*CONSIGNE A*:
Recopiez à l'identique le passage de la critique du roman policier qui commence aux mots « Burnet, Graeme Macrae » et se termine après « de ses proches. ».
*CONSIGNE B*:
Poursuivez la critique du roman policier à la suite de sa dernière phrase.

*TEXTE EXTRAIT*:
= = = = = = =
Burnet, Graeme Macrae ; traduit de l’anglais par Julie Sibony
Policier & Thriller
Paris : 10/18, 2020, 331 pages, 8.10 € (Domaine policier)
🙂 🙂 Intrigue chabrolienne en Alsace
Un notable de province trouve la mort dans une sortie de route sur l’A35, en rentrant vers son domicile de Saint-Louis. L’inspecteur Georges Gorski est dépêché sur les lieux pour la forme : la thèse de l’accident ne fait aucun doute. Me Barthelme laisse une veuve pulpeuse, Lucette, et un fils ombrageux, Raymond. Aucun n’est anéanti par la nouvelle. Me Barthelme était austère et peu apprécié de ses proches.
En revenant de la morgue pour l’identification, Lucette glisse à Gorski que son mari n’avait pas de raison de se trouver sur l’A35, car il dînait en ville avec des confrères comme chaque mardi. Gorski, que sa femme vient de quitter, décide d’éclaircir ce point sans conviction ni appui officiel. Il est plutôt désœuvré, et sans doute un peu attiré aussi par la veuve qui ne paraît pas farouche. Gratter la couche de bienséance de la victime se révèlera pourtant surprenant.
= = = = = = =
*EXTRAIT DES DONNÉES*:
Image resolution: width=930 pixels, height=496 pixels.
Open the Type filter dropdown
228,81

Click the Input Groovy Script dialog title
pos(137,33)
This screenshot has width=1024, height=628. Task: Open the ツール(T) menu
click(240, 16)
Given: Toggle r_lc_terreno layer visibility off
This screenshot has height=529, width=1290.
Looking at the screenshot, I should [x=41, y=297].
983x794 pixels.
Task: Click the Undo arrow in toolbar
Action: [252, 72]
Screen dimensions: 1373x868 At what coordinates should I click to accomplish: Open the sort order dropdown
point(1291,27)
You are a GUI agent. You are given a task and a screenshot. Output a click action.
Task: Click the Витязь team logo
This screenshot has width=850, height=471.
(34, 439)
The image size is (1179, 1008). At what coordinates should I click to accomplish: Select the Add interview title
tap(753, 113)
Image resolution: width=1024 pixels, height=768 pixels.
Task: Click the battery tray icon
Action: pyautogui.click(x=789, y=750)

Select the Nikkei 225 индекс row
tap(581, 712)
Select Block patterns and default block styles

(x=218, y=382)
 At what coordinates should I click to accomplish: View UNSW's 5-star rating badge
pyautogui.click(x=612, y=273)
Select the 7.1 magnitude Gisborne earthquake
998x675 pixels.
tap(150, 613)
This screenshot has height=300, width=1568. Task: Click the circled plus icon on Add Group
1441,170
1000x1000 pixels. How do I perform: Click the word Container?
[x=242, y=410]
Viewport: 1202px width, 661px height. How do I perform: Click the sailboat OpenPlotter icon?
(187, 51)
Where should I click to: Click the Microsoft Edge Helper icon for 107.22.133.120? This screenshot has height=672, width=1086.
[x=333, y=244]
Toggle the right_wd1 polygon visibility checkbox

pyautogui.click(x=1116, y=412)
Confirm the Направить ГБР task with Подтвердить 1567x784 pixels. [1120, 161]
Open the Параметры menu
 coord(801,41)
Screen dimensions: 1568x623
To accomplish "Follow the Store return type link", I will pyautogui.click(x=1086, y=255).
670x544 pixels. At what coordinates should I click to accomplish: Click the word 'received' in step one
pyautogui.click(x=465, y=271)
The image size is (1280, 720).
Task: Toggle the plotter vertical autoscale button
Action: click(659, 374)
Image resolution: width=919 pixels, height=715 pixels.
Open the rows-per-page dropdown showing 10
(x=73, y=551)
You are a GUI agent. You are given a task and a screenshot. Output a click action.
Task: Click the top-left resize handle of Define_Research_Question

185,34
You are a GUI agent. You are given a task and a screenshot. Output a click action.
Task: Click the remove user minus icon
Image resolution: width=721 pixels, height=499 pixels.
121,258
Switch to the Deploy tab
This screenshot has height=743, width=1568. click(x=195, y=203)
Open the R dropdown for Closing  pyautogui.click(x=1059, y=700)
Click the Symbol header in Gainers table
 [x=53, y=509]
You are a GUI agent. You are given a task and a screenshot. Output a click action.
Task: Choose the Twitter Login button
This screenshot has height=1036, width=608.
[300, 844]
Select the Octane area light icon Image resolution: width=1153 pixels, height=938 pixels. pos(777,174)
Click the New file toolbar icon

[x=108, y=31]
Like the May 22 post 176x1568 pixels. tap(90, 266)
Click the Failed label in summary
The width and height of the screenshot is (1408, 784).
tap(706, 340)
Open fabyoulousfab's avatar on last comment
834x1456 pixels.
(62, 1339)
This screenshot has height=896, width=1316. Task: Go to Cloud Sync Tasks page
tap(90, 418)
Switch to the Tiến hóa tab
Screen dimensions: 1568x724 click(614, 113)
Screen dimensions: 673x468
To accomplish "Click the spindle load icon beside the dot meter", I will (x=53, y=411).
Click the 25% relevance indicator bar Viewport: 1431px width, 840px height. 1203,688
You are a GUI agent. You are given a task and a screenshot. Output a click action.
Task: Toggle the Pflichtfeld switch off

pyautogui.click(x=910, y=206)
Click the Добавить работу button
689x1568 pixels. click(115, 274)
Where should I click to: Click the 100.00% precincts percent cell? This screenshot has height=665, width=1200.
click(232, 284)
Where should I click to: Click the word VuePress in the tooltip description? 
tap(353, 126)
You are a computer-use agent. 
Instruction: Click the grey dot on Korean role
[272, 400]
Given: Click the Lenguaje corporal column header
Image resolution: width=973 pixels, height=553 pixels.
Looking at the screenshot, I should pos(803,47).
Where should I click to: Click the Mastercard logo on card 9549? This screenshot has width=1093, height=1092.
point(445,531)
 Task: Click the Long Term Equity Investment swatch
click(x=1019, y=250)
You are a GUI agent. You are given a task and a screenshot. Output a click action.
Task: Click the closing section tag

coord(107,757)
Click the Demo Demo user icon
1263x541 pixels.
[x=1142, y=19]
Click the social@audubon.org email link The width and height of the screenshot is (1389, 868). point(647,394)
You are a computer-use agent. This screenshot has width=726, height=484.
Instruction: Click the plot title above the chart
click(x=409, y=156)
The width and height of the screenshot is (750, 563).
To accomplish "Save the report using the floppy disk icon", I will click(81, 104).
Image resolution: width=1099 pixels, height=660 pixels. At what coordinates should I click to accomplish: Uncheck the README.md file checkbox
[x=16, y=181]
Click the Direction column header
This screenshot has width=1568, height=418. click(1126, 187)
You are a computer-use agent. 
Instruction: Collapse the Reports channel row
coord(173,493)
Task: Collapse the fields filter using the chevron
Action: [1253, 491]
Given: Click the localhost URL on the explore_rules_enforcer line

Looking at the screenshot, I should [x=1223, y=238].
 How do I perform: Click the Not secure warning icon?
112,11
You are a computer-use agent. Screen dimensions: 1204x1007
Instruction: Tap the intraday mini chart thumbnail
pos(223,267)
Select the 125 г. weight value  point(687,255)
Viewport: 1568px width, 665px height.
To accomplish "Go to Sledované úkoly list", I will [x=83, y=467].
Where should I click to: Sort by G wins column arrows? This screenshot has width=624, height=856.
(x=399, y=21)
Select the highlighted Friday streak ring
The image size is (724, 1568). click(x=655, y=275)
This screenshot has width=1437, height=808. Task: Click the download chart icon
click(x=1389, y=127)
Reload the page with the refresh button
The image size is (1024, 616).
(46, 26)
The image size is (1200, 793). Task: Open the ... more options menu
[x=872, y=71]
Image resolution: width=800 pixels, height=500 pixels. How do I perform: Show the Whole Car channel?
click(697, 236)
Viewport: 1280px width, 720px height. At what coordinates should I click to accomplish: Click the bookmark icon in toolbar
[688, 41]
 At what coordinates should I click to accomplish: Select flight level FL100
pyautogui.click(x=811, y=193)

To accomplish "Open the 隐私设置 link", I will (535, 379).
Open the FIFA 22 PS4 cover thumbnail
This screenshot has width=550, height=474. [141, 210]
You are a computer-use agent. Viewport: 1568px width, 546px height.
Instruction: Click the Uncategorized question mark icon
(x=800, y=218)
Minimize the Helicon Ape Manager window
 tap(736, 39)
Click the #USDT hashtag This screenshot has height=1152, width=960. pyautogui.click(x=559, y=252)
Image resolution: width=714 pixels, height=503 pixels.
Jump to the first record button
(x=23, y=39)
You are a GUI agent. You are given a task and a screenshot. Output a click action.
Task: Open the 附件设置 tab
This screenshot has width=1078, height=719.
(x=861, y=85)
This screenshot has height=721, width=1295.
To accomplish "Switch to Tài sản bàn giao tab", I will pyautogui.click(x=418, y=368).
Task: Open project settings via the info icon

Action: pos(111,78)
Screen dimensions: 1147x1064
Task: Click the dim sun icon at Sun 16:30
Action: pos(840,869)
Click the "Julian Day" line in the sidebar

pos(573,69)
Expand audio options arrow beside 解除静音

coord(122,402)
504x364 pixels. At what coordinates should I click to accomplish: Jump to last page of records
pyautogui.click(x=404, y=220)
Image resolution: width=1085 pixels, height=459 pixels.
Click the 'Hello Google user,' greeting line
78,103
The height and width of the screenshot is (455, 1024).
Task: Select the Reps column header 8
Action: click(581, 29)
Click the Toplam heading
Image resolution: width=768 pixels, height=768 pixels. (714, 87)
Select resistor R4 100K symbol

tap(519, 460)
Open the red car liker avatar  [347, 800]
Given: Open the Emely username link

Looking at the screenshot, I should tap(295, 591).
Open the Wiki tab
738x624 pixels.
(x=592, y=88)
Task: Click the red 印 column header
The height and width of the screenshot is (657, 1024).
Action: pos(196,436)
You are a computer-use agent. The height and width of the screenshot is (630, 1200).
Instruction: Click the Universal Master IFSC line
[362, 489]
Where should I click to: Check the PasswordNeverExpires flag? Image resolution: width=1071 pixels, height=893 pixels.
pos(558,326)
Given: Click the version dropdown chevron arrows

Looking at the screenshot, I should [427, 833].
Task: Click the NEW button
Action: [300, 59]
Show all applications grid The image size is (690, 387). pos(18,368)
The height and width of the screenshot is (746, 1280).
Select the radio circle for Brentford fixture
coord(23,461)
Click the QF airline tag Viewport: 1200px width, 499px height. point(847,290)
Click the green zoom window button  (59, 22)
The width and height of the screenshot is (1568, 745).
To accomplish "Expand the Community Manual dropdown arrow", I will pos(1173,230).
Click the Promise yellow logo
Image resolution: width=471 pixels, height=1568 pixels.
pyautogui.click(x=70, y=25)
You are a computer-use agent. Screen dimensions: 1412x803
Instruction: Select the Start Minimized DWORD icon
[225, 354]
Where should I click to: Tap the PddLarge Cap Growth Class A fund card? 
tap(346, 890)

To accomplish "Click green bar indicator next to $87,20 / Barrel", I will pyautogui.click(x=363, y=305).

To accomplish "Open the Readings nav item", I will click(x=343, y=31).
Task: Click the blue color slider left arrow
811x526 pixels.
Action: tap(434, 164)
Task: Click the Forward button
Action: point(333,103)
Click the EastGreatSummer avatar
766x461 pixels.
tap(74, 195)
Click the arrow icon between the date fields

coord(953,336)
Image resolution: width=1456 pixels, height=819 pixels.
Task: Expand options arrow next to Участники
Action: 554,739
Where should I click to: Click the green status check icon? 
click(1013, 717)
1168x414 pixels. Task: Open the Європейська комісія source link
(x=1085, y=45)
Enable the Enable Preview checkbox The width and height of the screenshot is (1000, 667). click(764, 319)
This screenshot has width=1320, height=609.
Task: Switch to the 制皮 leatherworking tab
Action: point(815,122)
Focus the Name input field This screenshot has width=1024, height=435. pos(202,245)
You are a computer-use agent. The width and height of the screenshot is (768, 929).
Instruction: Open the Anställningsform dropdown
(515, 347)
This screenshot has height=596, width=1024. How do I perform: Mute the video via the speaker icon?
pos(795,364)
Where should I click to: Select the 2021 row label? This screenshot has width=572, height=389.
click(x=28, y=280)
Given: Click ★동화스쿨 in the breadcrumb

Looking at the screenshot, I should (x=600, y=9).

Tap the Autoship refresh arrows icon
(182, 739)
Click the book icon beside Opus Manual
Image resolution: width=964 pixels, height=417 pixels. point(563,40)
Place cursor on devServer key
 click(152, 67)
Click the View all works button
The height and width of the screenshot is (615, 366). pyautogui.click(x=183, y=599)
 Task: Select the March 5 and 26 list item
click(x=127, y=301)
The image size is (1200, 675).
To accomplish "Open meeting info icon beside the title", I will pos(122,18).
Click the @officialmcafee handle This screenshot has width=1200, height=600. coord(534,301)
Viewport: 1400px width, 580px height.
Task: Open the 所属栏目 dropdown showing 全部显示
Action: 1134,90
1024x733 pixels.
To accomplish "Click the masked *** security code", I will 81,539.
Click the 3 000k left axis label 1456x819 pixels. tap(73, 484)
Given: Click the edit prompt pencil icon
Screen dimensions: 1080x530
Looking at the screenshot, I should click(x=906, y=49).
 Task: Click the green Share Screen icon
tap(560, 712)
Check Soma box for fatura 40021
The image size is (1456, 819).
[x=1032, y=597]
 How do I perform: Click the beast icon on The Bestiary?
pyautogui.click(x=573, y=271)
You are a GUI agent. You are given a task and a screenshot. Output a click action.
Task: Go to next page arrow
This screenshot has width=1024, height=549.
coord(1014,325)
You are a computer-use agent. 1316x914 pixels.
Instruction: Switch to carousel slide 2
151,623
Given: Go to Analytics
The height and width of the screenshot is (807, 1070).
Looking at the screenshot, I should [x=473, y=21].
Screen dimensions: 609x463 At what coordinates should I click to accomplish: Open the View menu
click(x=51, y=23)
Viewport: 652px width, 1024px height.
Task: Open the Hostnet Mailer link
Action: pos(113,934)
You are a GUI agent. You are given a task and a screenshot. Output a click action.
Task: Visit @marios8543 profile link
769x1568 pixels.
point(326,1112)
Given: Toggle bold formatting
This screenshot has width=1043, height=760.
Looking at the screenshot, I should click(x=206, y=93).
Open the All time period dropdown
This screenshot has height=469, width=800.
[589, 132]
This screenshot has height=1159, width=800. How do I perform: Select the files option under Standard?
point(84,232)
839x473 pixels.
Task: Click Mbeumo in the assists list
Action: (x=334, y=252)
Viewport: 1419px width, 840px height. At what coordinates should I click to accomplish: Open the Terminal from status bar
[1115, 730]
= = = = = = =
*ZONE DE RÉPONSE A*:
Burnet, Graeme Macrae ; traduit de l’anglais par Julie Sibony
Policier & Thriller
Paris : 10/18, 2020, 331 pages, 8.10 € (Domaine policier)
🙂 🙂 Intrigue chabrolienne en Alsace
Un notable de province trouve la mort dans une sortie de route sur l’A35, en rentrant vers son domicile de Saint-Louis. L’inspecteur Georges Gorski est dépêché sur les lieux pour la forme : la thèse de l’accident ne fait aucun doute. Me Barthelme laisse une veuve pulpeuse, Lucette, et un fils ombrageux, Raymond. Aucun n’est anéanti par la nouvelle. Me Barthelme était austère et peu apprécié de ses proches.

*ZONE DE RÉPONSE B*:
Polar de province très réussi
Graeme Macrae Burnet retourne à Saint-Louis pour y retrouver le restaurant La Cloche, fréquenté par son flic dépravé Georges Gorski. Il règne dans la petite ville du Haut-Rhin une certaine misère sociale, que l’auteur retranscrit admirablement : « A Saint-Louis, il est mal vu de se tenir droit ou de marcher d’un pas décidé dans la rue comme si on contrôlait son destin. (…) La réussite personnelle se doit d’être présentée comme un incroyable coup de chance, et mentionnée seulement sous la contrainte. (…) il n’avait pas envie d’être vu en présence de quelqu’un qui enfreignait si ouvertement l’idéologie locale de la médiocrité. »
Gorski est un flic désabusé, initié par le populaire et filou Ribéry, depuis longtemps décédé. Gorski se sait peu populaire au sein du commissariat, sujet aux quolibets et n’ayant aucune vie sociale. Sa femme, qui est la fille du maire, l’a bien compris car elle l’a quitté, sans qu’il sache exactement pourquoi, pour combien de temps, et que faire pour qu’elle revienne. Non pas qu’il ait des sentiments mais pour être un couple « normal », même si chez lui il n’était pas plus considéré qu’au bureau.
Mais Gorski est intelligent, malgré son penchant pour la boisson. Il est même épatant dans sa manière de résoudre un meurtre, évènement plutôt rare dans sa circonscription.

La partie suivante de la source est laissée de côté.